The Gray Book e-text covers all aspects of development from preclinical through clinical development to marketing. There are 18 sections, each covering one major area as shown below. An additional short section describes a "perfect case" to illustrate the overall process.
1. AN OUTLINE OF THE DEVELOPMENT PROCESS
2. DISCOVERY OF NEW MEDICINES
3. DEVELOPMENT OF MEDICINES: PLANNING
4. NON-CLINICAL SAFETY TESTING
5. PHARMACEUTICAL DEVELOPMENT/MANUFACTURING
6. REGULATORY ISSUES part 1(GUIDELINES/IND/IMPD/JAPAN/MEETINGS)
7. INTRODUCTION TO CLINICAL RESEARCH, GOOD CLINICAL PRACTICE
8. STATISTICS AND DATA MANAGEMENT
9. DRUG SAFETY, PHARMACOVIGILANCE AND PHARMACOEPIDEMIOLOGY
10. INTRODUCTION TO PHARMACOKINETICS, POPULATION PK, DRUG-DRUG INTERACTIONS AND SPECIAL POPULATIONS
11. PHASE I STUDIES
12. PHASE IIA STUDIES
13. PHASE IIB and PHASE III STUDIES
14. REGULATORY ISSUES Part 2: Filing for approval (MAA/NDA Filings)
15. PHARMACOECONOMICS
16. PATENTS
17. PROJECT VALUATION
18. MARKETING, INFORMATION, PROMOTION AND EDUCATION
The core e-text is hyperlinked to key regulatory guidelines. It is regularly updated.
A Synopsis of the text is available in English, German, French, Japanese and Chinese
A Quicklinks section provides rapid guideline access
The Toolkit contains Excel based templates to assist in the following activities:
-Target product profile, target label and core profile development
- Issue identification and management
- Key activity and action plan documentation
- Cost planning
- Development scenario building
- Go/no-go decision tracking
- Competitor documentation
- Sales forecasting
- NPV calculation
- Project upside identification
- Recruitment tracking
Internet-based courses using the e-text and tools are available as introductory and full versions, teh latter with hands-on case studies to give full appreciation of all key development activities at a practical level - see Courses for more information.
Courses
The introductory course using the e-text supplemented with slides, self-assessment questions and case studies are available (see courses and contact admin@graybook.net).
The unique idea to market course uses the e-text and e-tools including cost spreadsheets with Gantt charts to follow the development of a new mediciane from concept and discovery to marketing
The Author
Julian Gray is a physician working in medicines development for 25 years internationally. He is the author of the e-book Gray's Global Medicines Development (formerly Gray's Drug Development), updated annually and hyperlinked to regulatory guidelines. He studied medicine in the UK , obtaining a BA with first class honours from Oxford University in 1978 and MBBS from the University of London in 1981. He subsequently undertook training in internal medicine, clinicalpharmacology and neurology obtaining the Membership of the Royal College of Physicians (UK) in 1984 and a D.Phil (PhD) in neuropharmacology from Oxford University in 1988.

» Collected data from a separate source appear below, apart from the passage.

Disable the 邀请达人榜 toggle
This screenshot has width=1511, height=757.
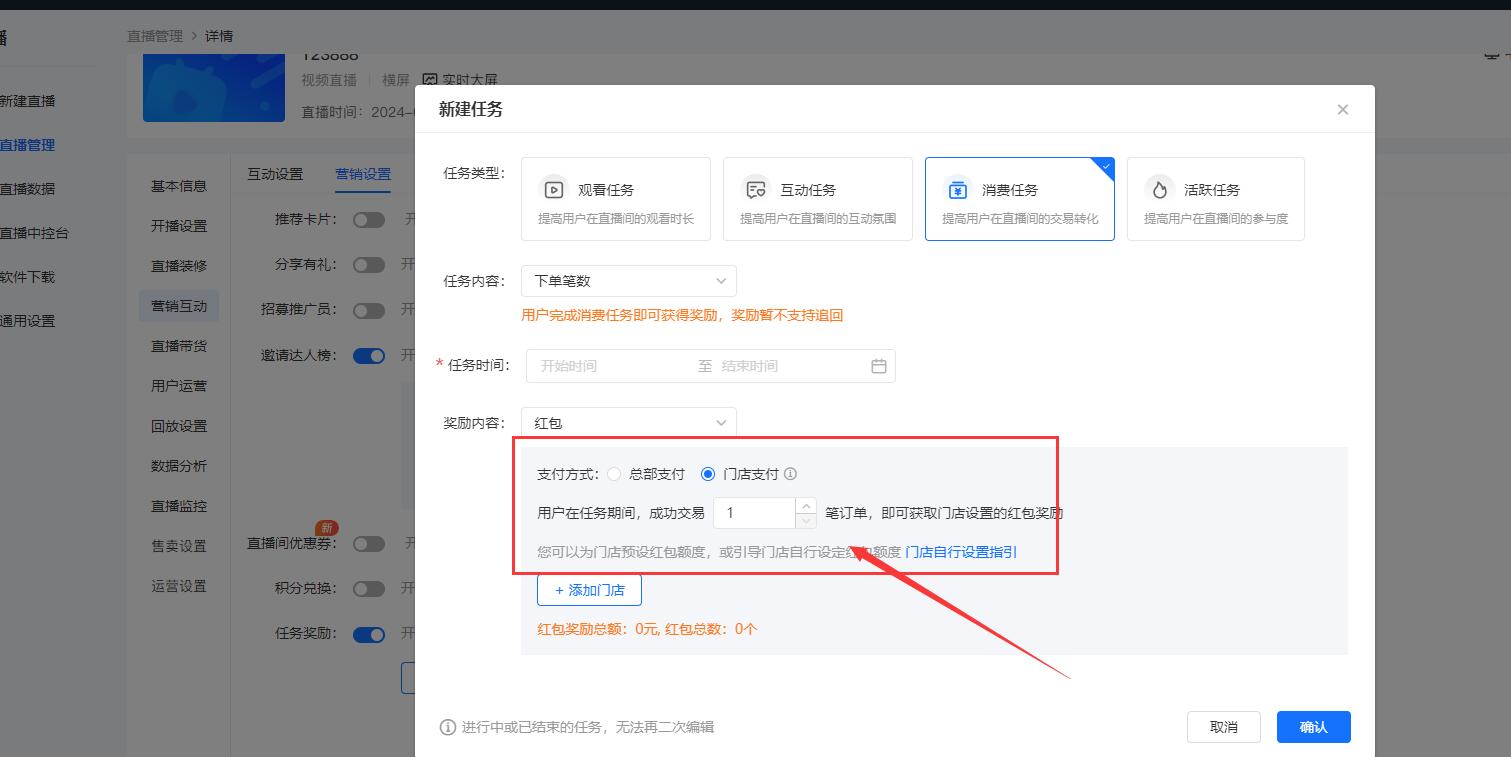click(x=369, y=355)
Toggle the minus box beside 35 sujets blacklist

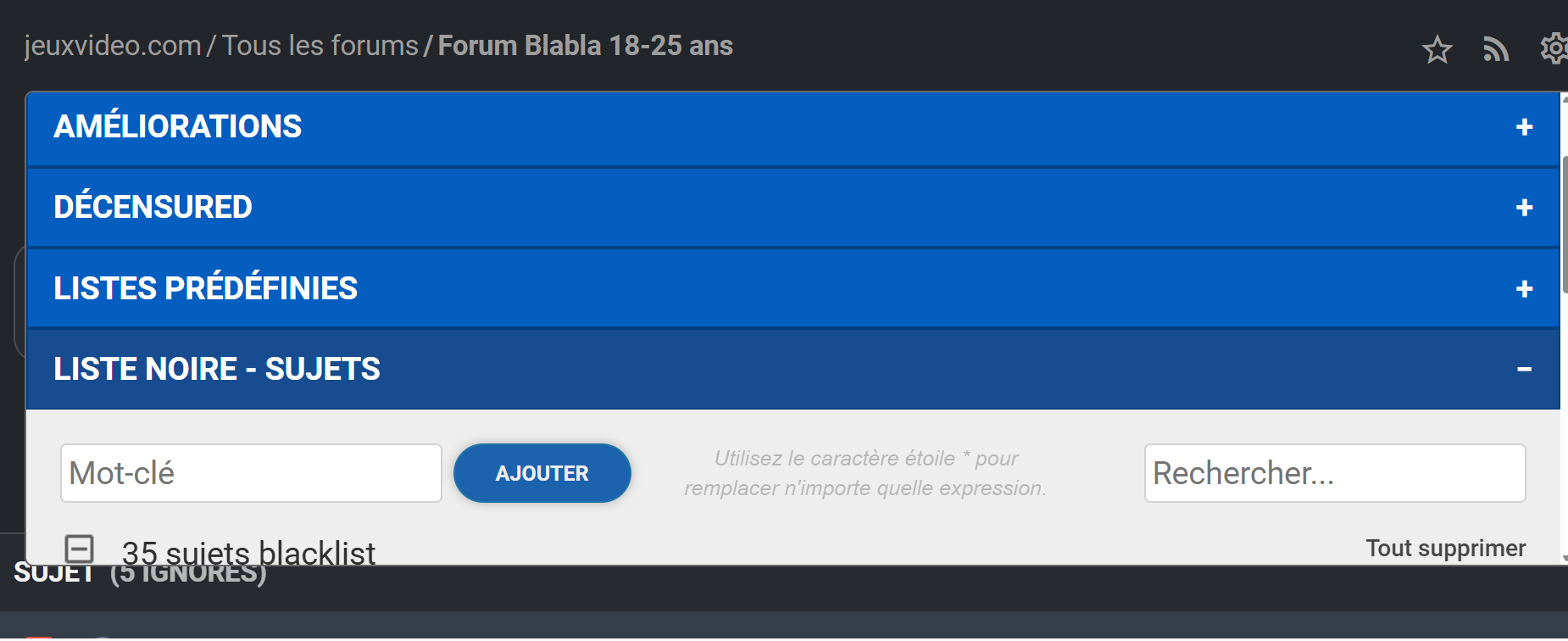80,549
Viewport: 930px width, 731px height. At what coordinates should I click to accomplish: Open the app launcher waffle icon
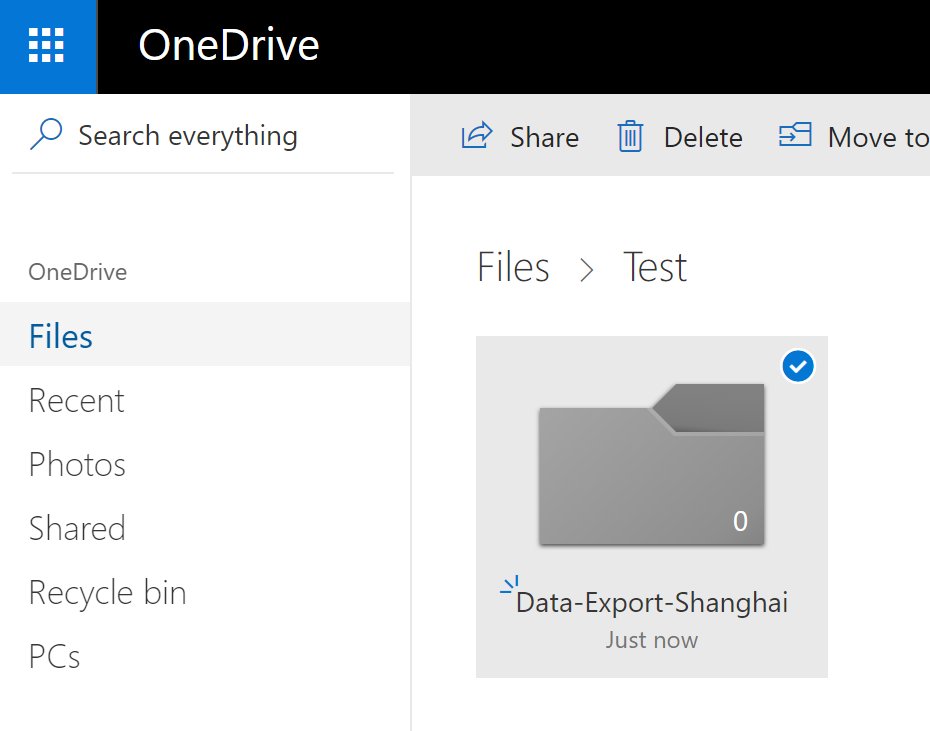[47, 46]
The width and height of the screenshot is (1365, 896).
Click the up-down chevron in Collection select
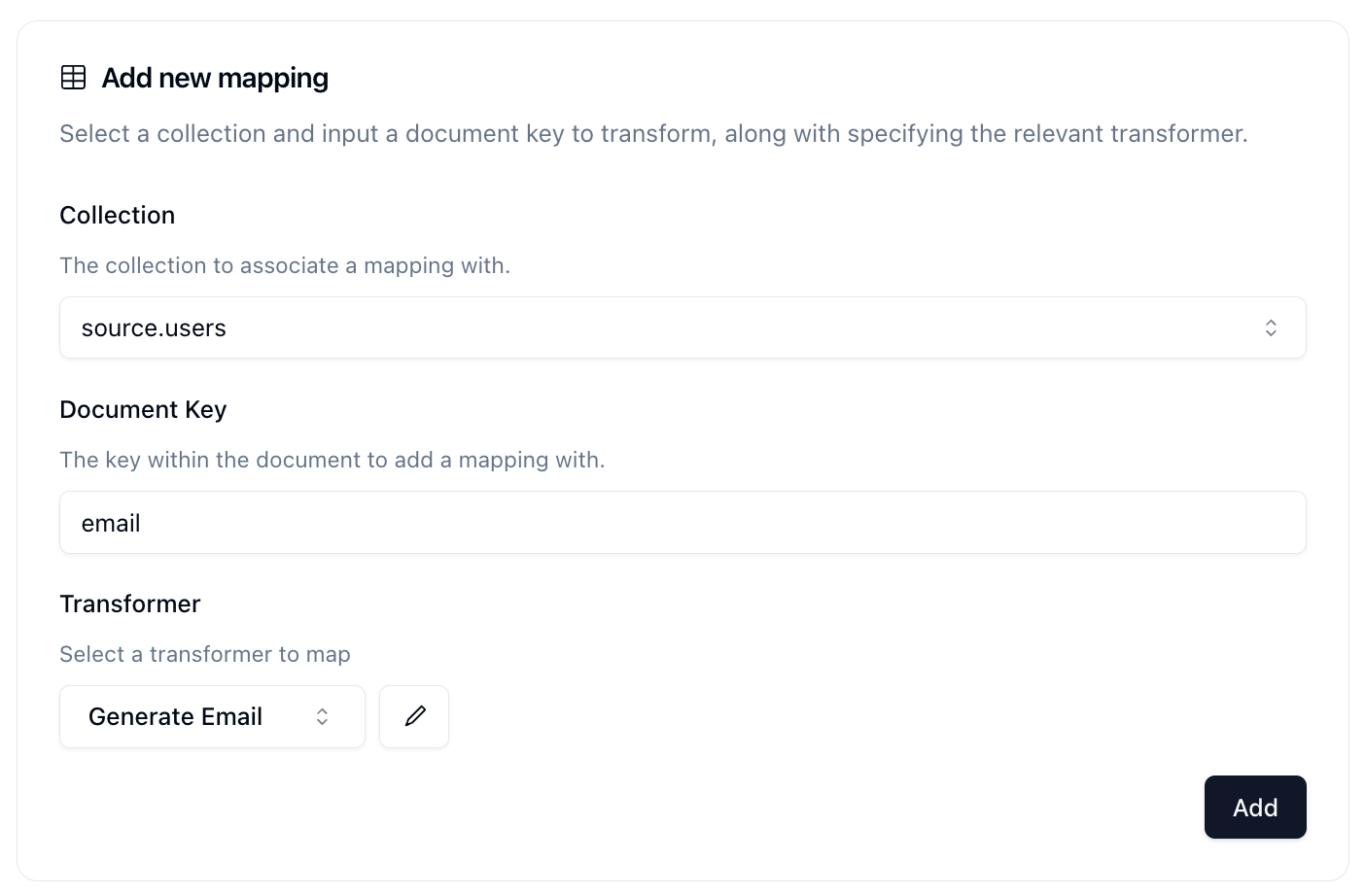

In 1988 he took up a position of medical expert at Sandoz in Basel, developing drugs in the neurology area including the early
clinical studies of Exelon in Alzheimer's disease. In 1992 he took up the position of International Clinical Leader at Hoffmann La Roche in Basel, leading the development of clinical projects globally. He gained experience also in business aspects during this time through an attachment in the strategic marketing and business development department, completing a thesis on financial and strategic aspects of codevelopment and obtaining an MBA with distinction from Oxford Brookes University. He subsequent left to become Vice President of Clinical R&D at Praecis Pharmaceuticals in Cambridge Massachusetts to work on an early stage project in Alzheimer's disease. In 2000 he took up the role of head of CNS clinical area at Eisai, based in London, leading early and late stage clinical projects globally. Since 2004 he has worked as a consultant to the industry on development, taking a leading role in CNS projects on a day to day basis on behalf of companies internationally.
He previously established a successful course for the MRCP examination, which ran for 10 years in Guildford UK and been a longstanding member of the teaching faculty of the European Course in Pharmaceutical Medicine at the University of Basel He has participated in its sister courses, ACDRS in the US and CCDRS at the Peking University Medical School in China. He is the principal teacher of the Drug Development module of the Clinical Trial Professional Course at the University of Basel.The work to produce Gray's Medicines Development, commenced in 2006 and has been continually update since then.